Kentucky was the first state in the nation to
win permission from the Trump administration to impose the new Medicaid rules,
which are expected to throw nearly 100,000
Kentuckians off the program. With at least a dozen other states
looking to adopt their own Medicaid work requirements, the outcome of the case
could determine the future of the program not only in Kentucky but across the
country.
Kentucky and the Trump administration are
jointly fighting a
lawsuit from a dozen-plus Kentucky residents who fear the work
requirements and other hurdles will strip them of their Medicaid coverage. The
plaintiffs are arguing, among other points, that the new rules do not further
Congress’ original intent for Medicaid — to provide affordable health care to
low-income people.
Kentucky’s waiver will allow the state to deny
coverage to any non-disabled adult who cannot prove they are working at least
20 hours per week. The state also will be able to charge low-income
Medicaid recipients health care premiums, eliminate full coverage of dental
care, vision services, and over-the-counter medications for many adults, end
retroactive Medicaid coverage, and implement a six-month lockout period for
people who fail to re-enroll in time or report a change in income.

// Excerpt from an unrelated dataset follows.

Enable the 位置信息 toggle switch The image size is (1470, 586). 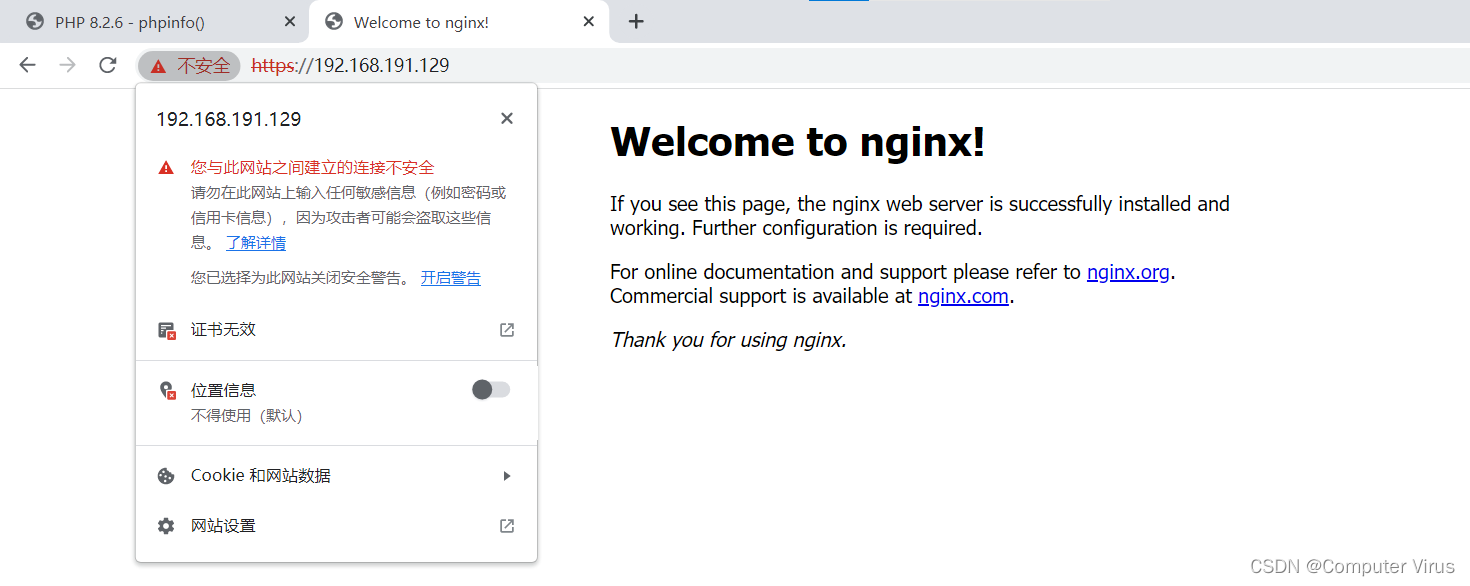coord(490,390)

In the state’s legal filings, Kentucky
responds that the challengers don’t have legal standing because they can’t
prove they will be harmed by the new rules, which are set to go into effect in
July. The state additionally says the lawsuit should be thrown out because
Bevin’s promise to scrap the Medicaid expansion entirely if he loses in court
means that the challengers’ claims are not “redressable” — essentially, they’re
screwed and will lose their Medicaid coverage no matter which way the court
comes down.
“Governor Bevin has made it unmistakably clear
that Kentucky will withdraw from expanded Medicaid if this case ultimately
succeeds in invaliding Kentucky HEALTH,” the state’s reply brief states. “In
fact, he has given that conclusion the force of law.”

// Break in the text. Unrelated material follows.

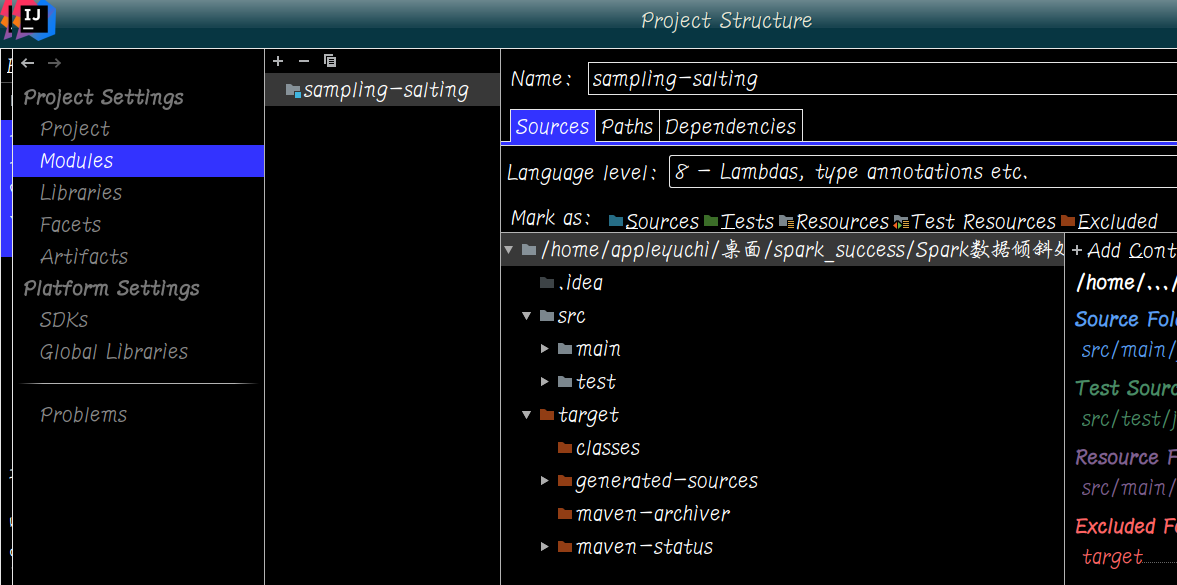
Task: Mark the selected folder as Sources
Action: [x=662, y=221]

That “force of law” is an executive order Bevin
signed in January that would trigger the termination of Kentucky’s Medicaid
expansion within six months if the work requirements waiver is blocked by
courts and all appeals are exhausted, meaning that about half a million people
would lose their health coverage.
“No matter how much Plaintiffs want expanded
Medicaid and no matter how hard they work to keep it, that ultimate decision is
not up to them,” the state’s legal brief asserts bluntly. “That decision is
Kentucky’s to make.”
In their own legal briefs leading up to
Friday’s oral arguments, the Kentuckians challenging the waiver push back with
three main counterpoints. First, they say Bevin may not be able to completely
kill the expansion even if he wants to.
“It’s not like he can just snap his fingers
and the expansion is done,” said Leonardo Cuello, the director of health policy
at the National Health Law Program, one of the organizations representing the
plaintiffs in court. “In fact, there are serious questions as to whether he can
legally undo the expansion.”
Cuello told TPM that their attorneys also plan
to implore the judge not to endorse Bevin’s hostage-taking tactic, arguing that
doing so would be “rewarding bad threats.”

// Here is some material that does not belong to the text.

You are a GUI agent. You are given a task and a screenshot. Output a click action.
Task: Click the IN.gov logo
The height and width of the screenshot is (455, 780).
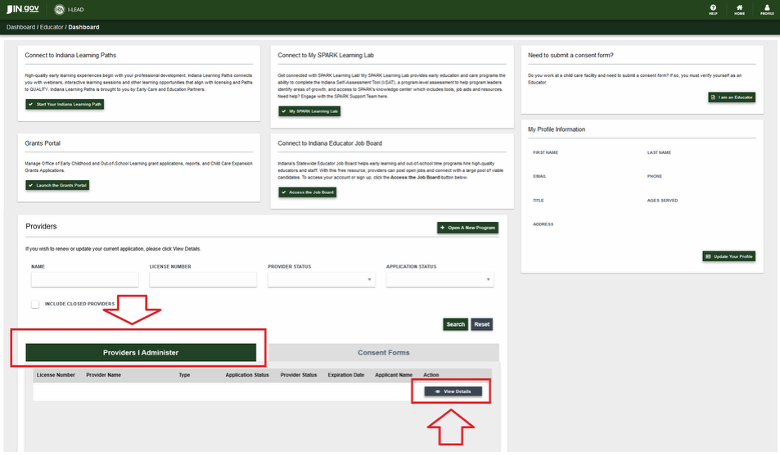(20, 9)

“If you were to allow Kentucky to get away
with this argument, you’d be saying that anytime someone can come up with a
threat worse than the harm the plaintiff is identifying, they can strip away
someone’s standing,” he explained. “That sends the message that any government
official could avoid lawsuits by saying, ‘If you grant this challenge, we’ll do
this other thing that’s even worse.'”
Finally, the plaintiffs counter Kentucky with
a somewhat wonky argument based on a past federal case involving housing
subsidies. They say that even if the court takes Bevin’s “Medicaid waiver or
nothing” threat into account, that should not prevent the court from protecting
the plaintiffs from a clearly imminent danger.
“All we need to show is that the waiver is a
clear step on the path to injury, and that removing it is necessary to removing
the threat of injury,” Cuello said. “Our plaintiff’s claims are redressable,
because striking down the waiver would be removing an absolute barrier to them,
even if it doesn’t prevent other barriers down the line.”
The arguments over Kentucky’s waiver come as
many other states move to implement their own restrictive Medicaid
rules. Some, including
Michigan, have included a provision similar to Kentucky’s, where any
outside threat to the work requirements would trigger the abolition of the
entire Medicaid expansion.
Cuello told TPM that those states should think
twice before crafting such a set-up, calling it “an irresponsible game of
chicken.”
“It’s out of your control whether the
Department of Health and Human Services approves the waiver and whether courts
strike it down,” he said. “It’d be like saying you’ll terminate the Medicaid
expansion if the stock market in Japan dips below a certain threshold.”